Contact

Prof. Dr. Robert Fuchs

Prof. Dr. Robert Fuchs

  • Phone: +49 221-8275-3477

"Writing on Wax in Ancient Rome".

Wax tablets were common writing materials for everyday life in Ancient Rome, but also for variable legal texts. In a research project, the practice of making wax tablets and the technique of writing on wax tablets was systematically investigated for the first time with technical and chemical examinations of selected tablets from Pompeii and Herculaneum.

At a Glance

Category Description
Research project Writing on Wax in Ancient Rome 
Management Prof. (em.) Dr. Robert Fuchs 
Faculty Faculty of Cultural Sciences 
Institute CICS - Cologne Institute of Conservation Sciences 
Persons involved Prof. Dr. Michele Cammarosano, Università di Napoli ‘L’Orientale’
Prof. Dr. Ester Ferreira, CICS 
Partners Università di Napoli ‘L’Orientale’ 
Sponsors Gerda Henkel Stiftung Düsseldorf 

Wax tablets have been used continuously for more than three millennia in different cultures and for a variety of writing styles. They thus represent the longest-used writing medium in the history of mankind. The recipe for success of the wax tablet lies in the fact that it offers a writing technique which, on the one hand, makes the use of ink/ink unnecessary and, on the other hand, allows the written text to be erased, changed and redesigned at will. In the case of wax tablets, this is achieved by carving (or in the case of cuneiform writing, pressing) the characters into a beeswax-based layer using a writing stylus.

At the ancient Cascone estate in Murecine near Pompeii, two wicker baskets containing wax tablets were found in 1959 in the mud of the Sarnus River in a house buried in ash of the vulcano. The second basket in particular, which was recovered in the summer of 1959, contained neatly arranged and stacked wax tablets that were probably intended to be delivered to Pompeii and sank halfway into the river sand as a result of the volcanic eruption in AD 79. The excavators reported that the wax tablets were excellently preserved due to their location in the wet sand. Photographs were taken of them relatively soon afterwards, the negatives of which are still preserved in the archive. Today they have shrunk considerably due to drying out and the wax layer has flaked off.

• _Information provided_
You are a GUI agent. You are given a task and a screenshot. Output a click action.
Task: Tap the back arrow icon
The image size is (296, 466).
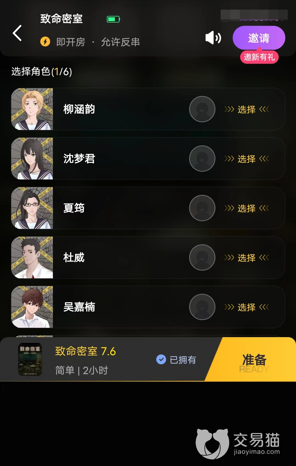click(x=17, y=33)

• _Exercises_
1. According to the page on Roman wax tablets, which foundation sponsors the research project?
2. Reproduce word for word everything in the wax tablet page from "Wax tablets have" down to "a writing stylus.".
3. Continue the page on writing on wax in Ancient Rome, picking up right after its final sentence.

• _Results of the exercise_
1. Gerda Henkel Stiftung Düsseldorf

2.
Wax tablets have been used continuously for more than three millennia in different cultures and for a variety of writing styles. They thus represent the longest-used writing medium in the history of mankind. The recipe for success of the wax tablet lies in the fact that it offers a writing technique which, on the one hand, makes the use of ink/ink unnecessary and, on the other hand, allows the written text to be erased, changed and redesigned at will. In the case of wax tablets, this is achieved by carving (or in the case of cuneiform writing, pressing) the characters into a beeswax-based layer using a writing stylus.

3.
Other wax tablets found in Pompeii and Herculaneum have been completely charred by the volcanic eruption. The wax layer has partially evaporated and only in isolated places where the pressure of the stylus has pressed the writing into the surface of the wooden tablet are remnants of the inscription still visible. In a few examples, writing has also survived in the wax layer that is still present.

In October 2022, a total of 46 wax tablets and fragments in Pompeii and in the Archaeological Museum of Naples were measured with a video microscope within two weeks. In addition, 43 styli made of bone found in Pompeii were metrically analysed.

In the laboratory of the CICS, tiny samples of the wax layer are scientifically analysed for their composition.

Initial results show that there was an industrial production of standardised wax tablets in Roman times, where the wax was not poured into the excavated recess of the wooden tablet, but was applied in the form of a prefabricated wax sheet. This was cut off on the left and right and then pressed into the recess. The first systematic investigation into the use of styli and tablets also made it possible to clearly distinguish hairpins and spindles from styli. They are often very similar in design and shape. Thus, the basis has been created for a typological separation of these artefacts.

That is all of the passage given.